Thanks the quick response. Did you get the bladed spoke o matte finish option? Do you have pictures? How's the weight compared they published? Hope it rides and performs well - Thanks again.


----------



## kcb203 (Mar 19, 2009)

They're bladed spokes and matte finish. I went with black hubs, black spokes, black nipples--the entire bike will be black. A little cliche, I know. Weight was estimated at 1390 +/-50, and they arrived at 1462 without skewers, so a little over. I was surprised that even the estimate was that high, let alone the final wheels. I had good data on the weight of the D711/D712 hubs, and I had a good estimate of the spoke and nipple weight as they don't vary much between brands. The rims alone in a separate listing were supposed to be 680 grams. So I had estimated front hub at 139, rear hub at 274, rims at 680, spokes at 211, and nipples at 14 for a total of 1318. Either I had bad data on the hubs, or the rims are heavier than expected.


----------



## Esvic (Oct 3, 2014)

They are saying that the clincher is 1630g +/- 50g for the pair. Is that heavy for a clincher carbon disc?


----------



## Jkidd_39 (Jan 12, 2014)

kcb203 said:


> They're bladed spokes and matte finish. I went with black hubs, black spokes, black nipples--the entire bike will be black. A little cliche, I know. Weight was estimated at 1390 +/-50, and they arrived at 1462 without skewers, so a little over. I was surprised that even the estimate was that high, let alone the final wheels. I had good data on the weight of the D711/D712 hubs, and I had a good estimate of the spoke and nipple weight as they don't vary much between brands. The rims alone in a separate listing were supposed to be 680 grams. So I had estimated front hub at 139, rear hub at 274, rims at 680, spokes at 211, and nipples at 14 for a total of 1318. Either I had bad data on the hubs, or the rims are heavier than expected.

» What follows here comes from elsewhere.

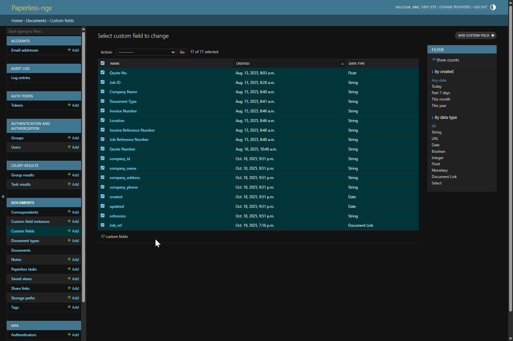Filter data type by Monetary
Screen dimensions: 513x341
(x=439, y=170)
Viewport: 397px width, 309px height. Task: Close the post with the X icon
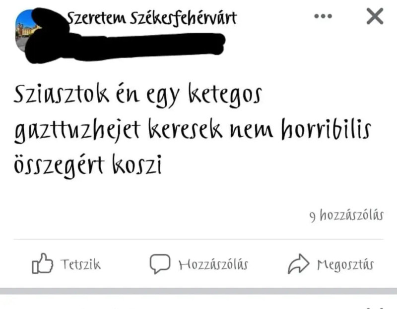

Who did you buy this wheelset from? Cost? Depth?

Thanks


----------



## Esvic (Oct 3, 2014)

I bought it from EBay "onlycarbonwheels" - wheels looks great and already took it on a quick CX. Also brought it to a bike shop to check if straight and hops - NO ISSUES.


----------



## intellikat (Mar 12, 2015)

*Chinese Review Site*

Reposting from other related threads-- 

I wanted to reach out an make contact with any riders who might find information and reviews on Chinese (or broadly Asian) manufactured components/frames useful.

I'm working in Guangzhou, China (close to Shenzhen) on contract for a few years and in my early days here have been riding local roads/trails, meeting local riders, and finding the LBSes over the past 6 months. A good Chinese friend of mine is a sponsored racer for a Chinese company (Quick) and also works in marketing for WTB. 

He and I have this vision to get info out to our western brothers and sisters using our connections ("guanxi") in the industry here as well as our proximity to a number of the manufacturers. It would be website dedicated to unbiased short- and longterm reviews of products as well as info and images on manufacturers/companies. I know that a number of others have attempted this in abortive blog fashion or in forums, but I don't know of any centralized site/hub online with easy content searching and dialogue for these kind of reviews. We have some really great access to information here and would like to utilize it.

Is a website dedicated to reviews and info on Asian manufactured products (carbon frames, rims, some other components) something anyone would be interested in using if we set it up? We'd be happy to compile requests of manufacturers and products to chase up and provide tech info and reviews.


----------



## ms6073 (Jul 7, 2005)

You missed posting that in the 'bikes and tikes' forum.


----------



## intellikat (Mar 12, 2015)

ms6073 said:


> You missed posting that in the 'tikes and bikes' forum.


There's always copy-paste


----------



## adam_mac84 (Sep 22, 2010)

I built 2 sets 24/28 of 38mm carbon hoops (tubular). I race hard, and weigh 195#. They were fine all season. I train on major Tom/A23s (same hubs/spokes as carbon). Carbon wheels are worth maybe a handful of seconds per race. They do feel different, but not in anything more than a wiz-bang way


----------



## karry (May 15, 2015)

Why this thread was down on roadbike forum?


----------